AG: Gerade bei ‚Mamma Mia!‘ war es eine große Überraschung. Ich habe Geschichten gehört, nach denen es ursprünglich in London nur für einige Wochen angesetzt war. Damit ,dass es jahrelang erfolgreich läuft, hat keiner wirklich gerechnet. Natürlich gab es dann Versuche, an diesen Erfolg anzuknüpfen, aber ich denke, dass das einfach Trends sind und das Thema Compilationshows jetzt auch lang genug ausgeschlachtet wurde. Ich sehe, dass es schon wieder einen Trend zu anderen Musicals gibt mit Geschichten und einer eigenen Musik. Während nach den Compilationshows erst einmal die Comedy-Musicals in waren, wie ‚Spamalot‘, ‚The Producers‘ oder ‚Der Schuh des Manitu‘, sind wir doch wieder auf dem Weg uns zurück zum Drama Musical und Buch-Musical (book musical) zu entwickeln. Und für mich geht der Trend klar in die Richtung, Menschen wie Du und ich auf der Bühne zu haben, nicht mit bekannten Liedern, sondern mit Original-Musik. Figuren, die man nachvollziehen kann, jetzt gar nicht große literarische Vorbilder wie ‚Das Phantom der Oper‘ oder ‚Les Misérables‘, sondern mit der Tendenz zu Alltagsfiguren und eigener extra dafür komponierter Musik.
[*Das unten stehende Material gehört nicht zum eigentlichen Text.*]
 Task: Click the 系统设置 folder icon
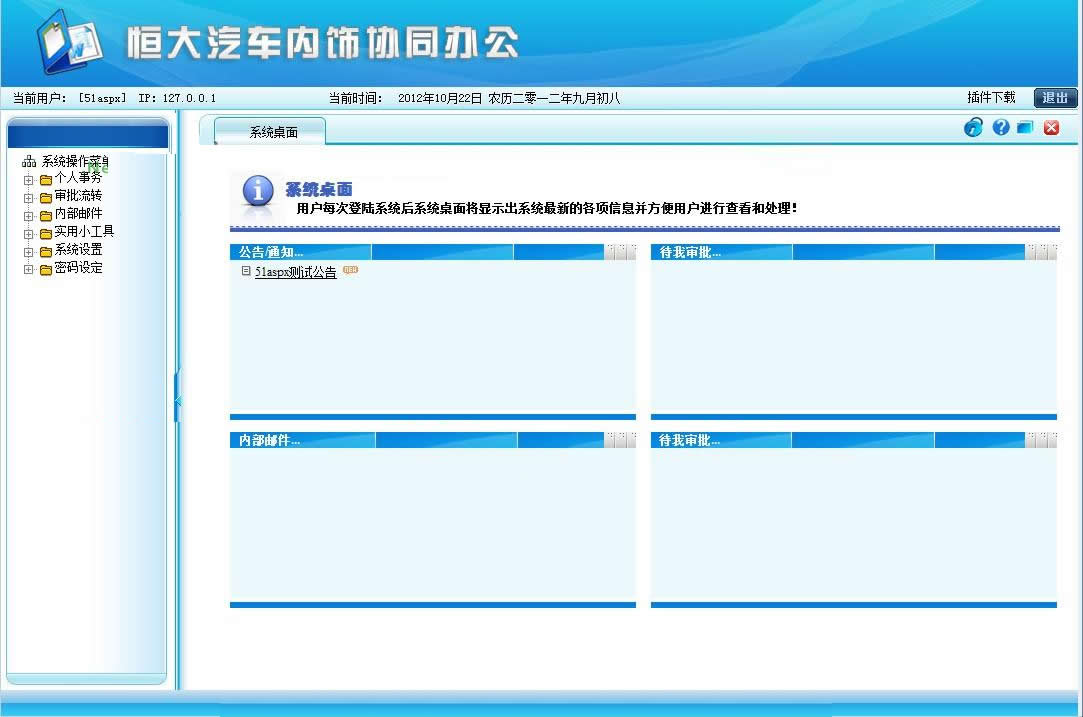46,250

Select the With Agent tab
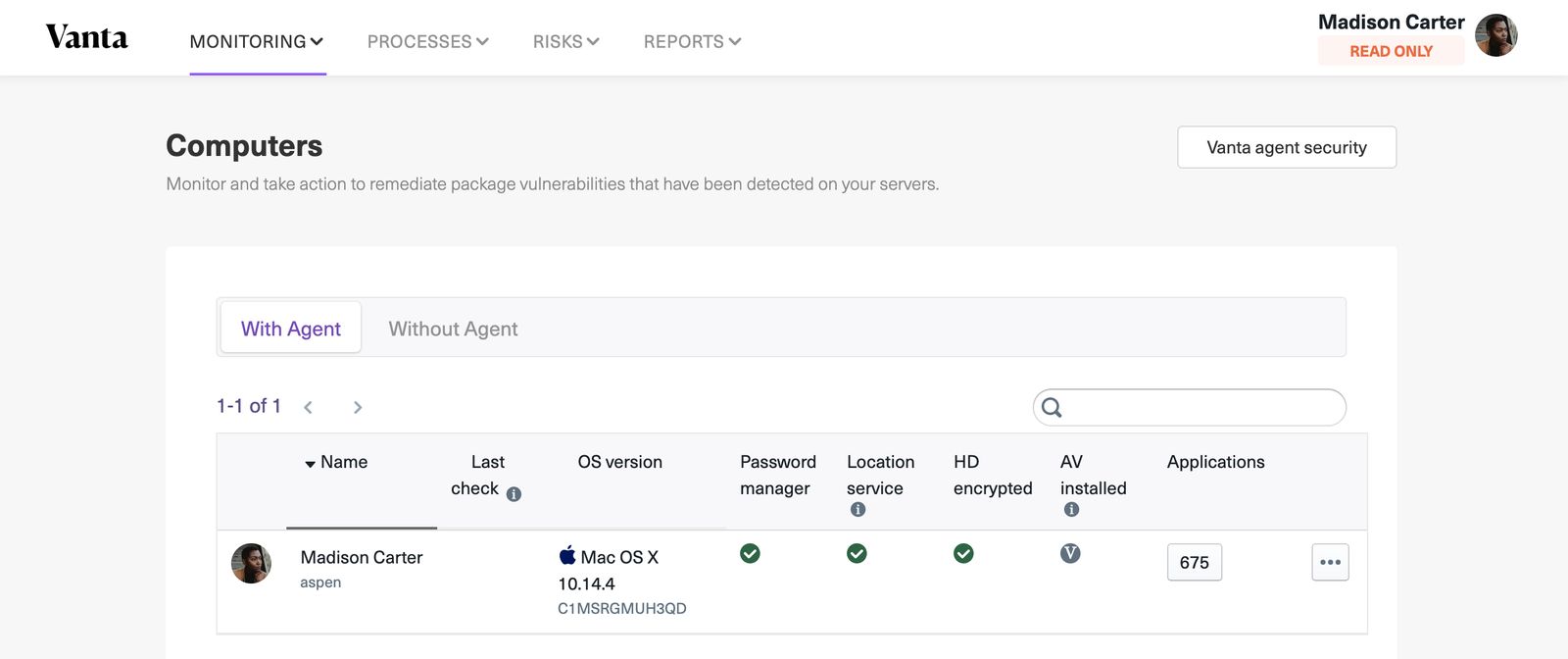pos(290,329)
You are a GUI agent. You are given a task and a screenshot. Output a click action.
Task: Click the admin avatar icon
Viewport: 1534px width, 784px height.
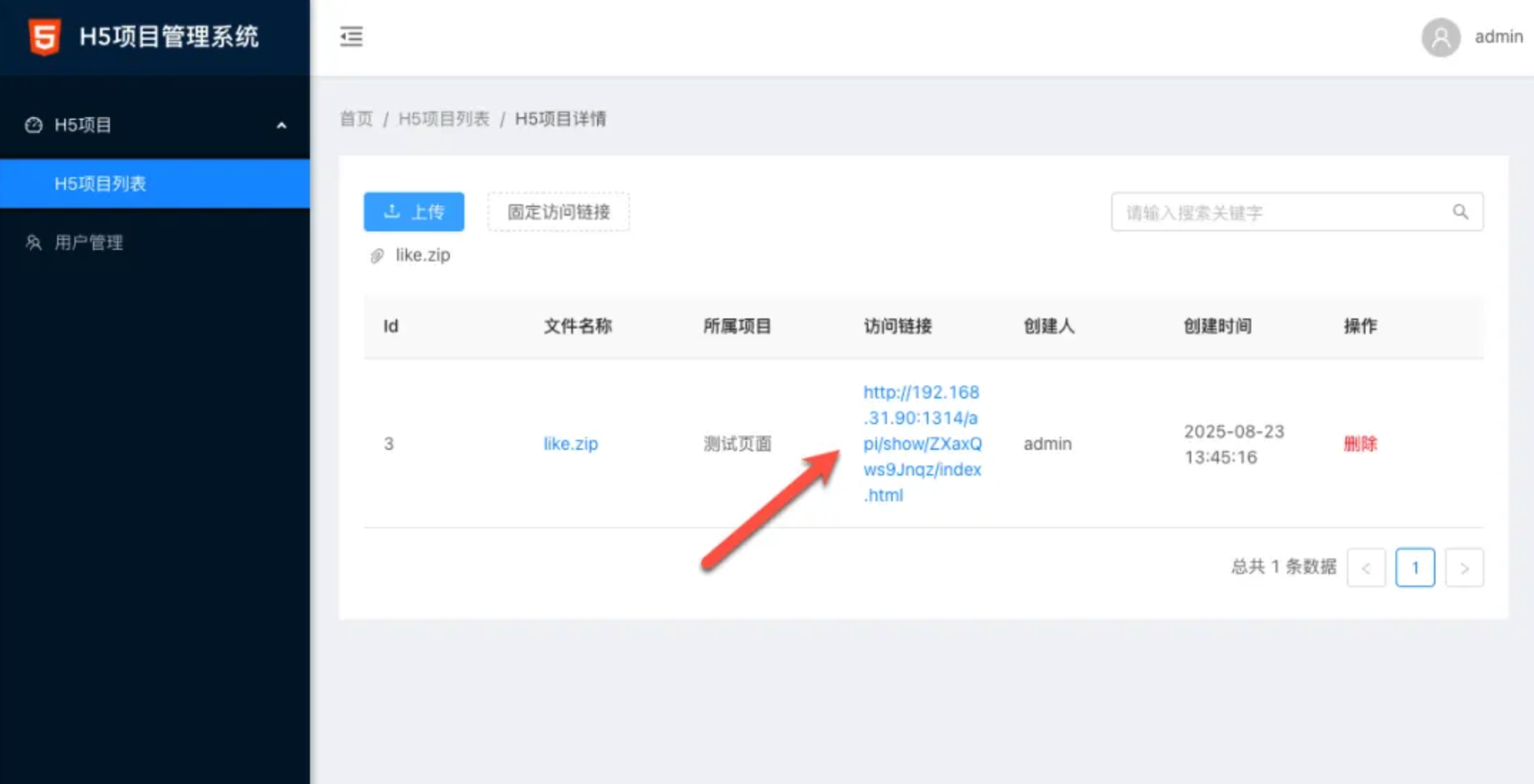pyautogui.click(x=1440, y=37)
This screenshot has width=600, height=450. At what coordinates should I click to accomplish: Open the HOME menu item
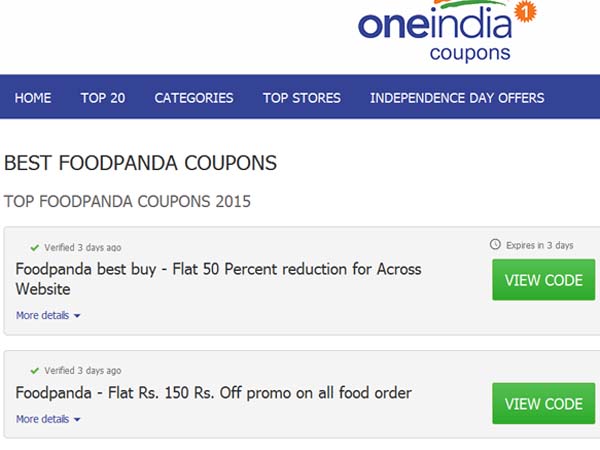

In diesem Sinne finde ich die Pionierarbeit der Thuner Seespiele sehr lobenswert. Dass man sich nicht nur auf die bestehenden Musicals verlässt – es werden sicher auch wieder Klassiker kommen – sondern es wagt, Eigenes zu machen. Ich freue mich, dass man an dem Kartenverkauf von ‚Dällebach Kari‘ sieht, dass sich der Mut gelohnt hat.

MC24: Demnach ist die Produktion zufrieden.

AG: Absolut, ja. Wir hatten noch nicht Premiere und es sind schon 80 oder 85% der Karten verkauft. Finanziell sind die Kollegen schon einmal zufrieden. Nach unserer ersten Voraufführung kamen sogar eine große Anzahl positiver Rückmeldungen in Form von E-Mails an die Thuner Seespiele, in denen sich Zuschauer für den tollen Theaterabend bedankt haben. Jetzt müssen wir nur noch den Mittwoch und damit unsere Premiere glücklich über die Bühne bringen.

Dafür von Herzen toi-toi-toi und vielen Dank für die spannenden Einblicke in das Schweizer Musical.